Discussion in 'Scripting' started by petizero, Sep 11, 2019.

  1. petizero

    petizero

    Joined:
    Jan 1, 2019
    Posts:
    11
    Basically i have two sprites and i give the first one a random color, and i want the second color to be the same just with a darker tone is there any way to do that?

    This is the script i use to give the first sprite a color

    using System.Collections;
    using System.Collections.Generic;
    using UnityEngine;

    public class changecolor : MonoBehaviour
    {
    public SpriteRenderer SpriteRenderer;
    void Start()
    {
    if (SpriteRenderer != null)
    {
    Color newColor = new Color(
    Random.value,
    Random.value,
    Random.value
    );


    SpriteRenderer.color = newColor;

    }

    }

    // Update is called once per frame
    void Update()
    {

    }
    }
     
  2. StarManta

    StarManta

    Joined:
    Oct 23, 2006
    Posts:
    6,662
    Use code tags, it's the first sticky on the forum.

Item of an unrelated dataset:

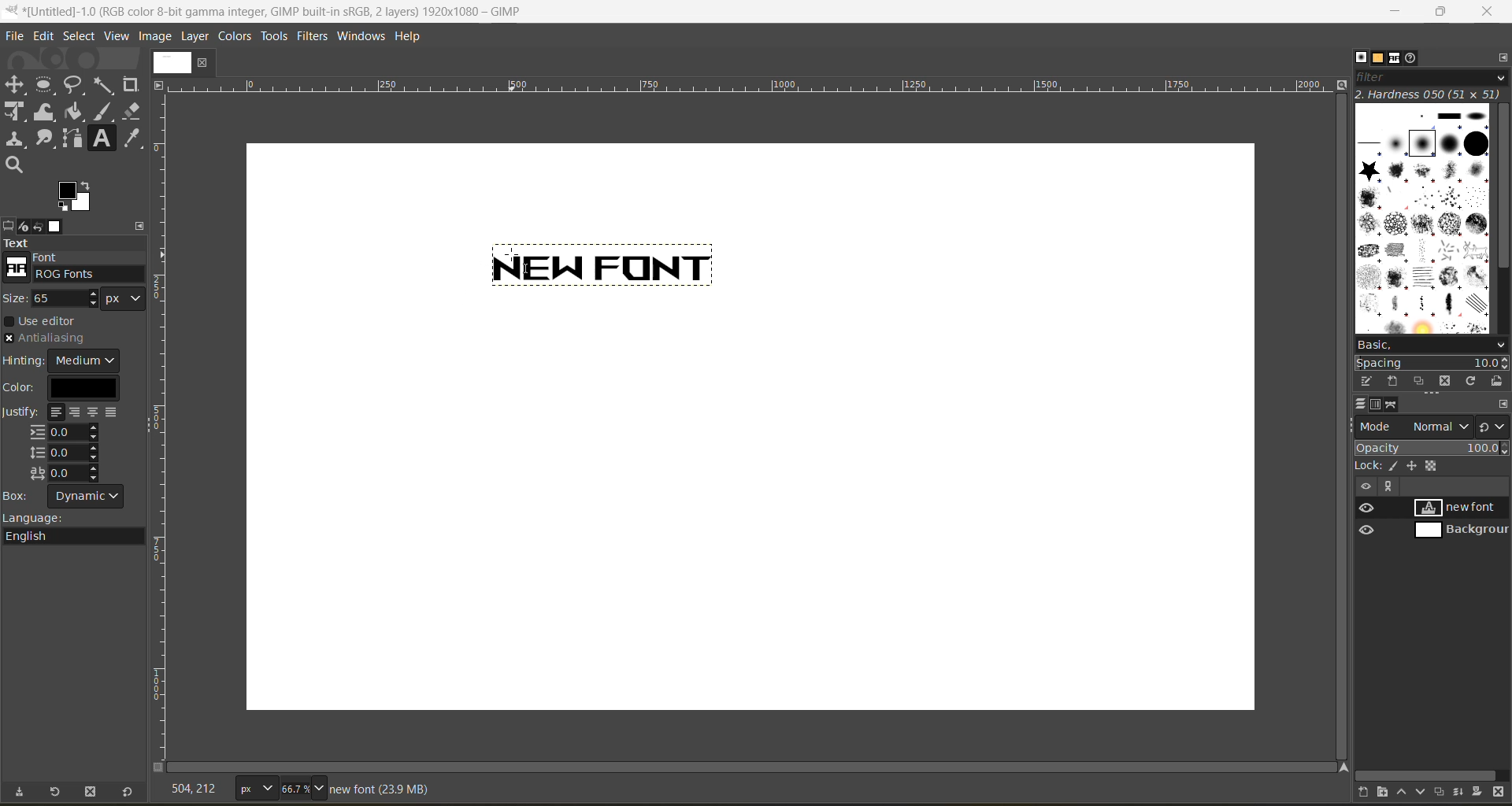 The image size is (1512, 806). I want to click on file name and app name, so click(281, 10).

    You can make a darker color something like this:
    Code (csharp):
    1. float someMultiplier = 0.5f;
    2. Color darkerColor = new Color(newColor.r * someMultiplier, newColor.g * someMultiplier, newColor.b * someMultiplier);
     
  3. petizero

    petizero

    Joined:
    Jan 1, 2019
    Posts:
    11
    Sorry about that im quite new to unity

    By the way the sprites i use are two different ones which have two different sprite renderers
    so how do i make a reference from the first script to the second?
     
  4. StarManta

    StarManta

    Joined:
    Oct 23, 2006
    Posts:
    6,662
    You can just have a second public SpriteRenderer reference. (By the way: it's strongly discourage to use the class name as the variable name; this can cause not only confusion but also compile issues, as the compiler will have to work out whether you're referring to a class function or a function on an instance.) A common standard in Unity, if you do want the variable to have the same name, is to use UpperCase for the class name vs camelCase for variable names.
    Code (csharp):
    1. public SpriteRenderer spriteRenderer;
    2. public SpriteRenderer spriteRendererDarker;
    3.  
    4. void Start() {
    5. // blah blah
    6. spriteRenderer.color = newColor;
    7. spriteRendererDarker.color = darkerColor;
    8. }
     
  5. petizero

    petizero

    Joined:
    Jan 1, 2019
    Posts:
    11
    Thaaaaaaaaaaaaaaaaaaaaaaaaaaaaaaaaaaaaaaaaaaank you!
     
  6. Dameon_

    Dameon_

    Joined:
    Apr 11, 2014
    Posts:
    529
    Not to derail, but the compiler has no problem using context to figure out which you mean. I've never broken the compiler by naming my variables the same name as the class they implement. If you're using an IDE, there should be no confusion when reading, because it should be colored differently based on what it refers to.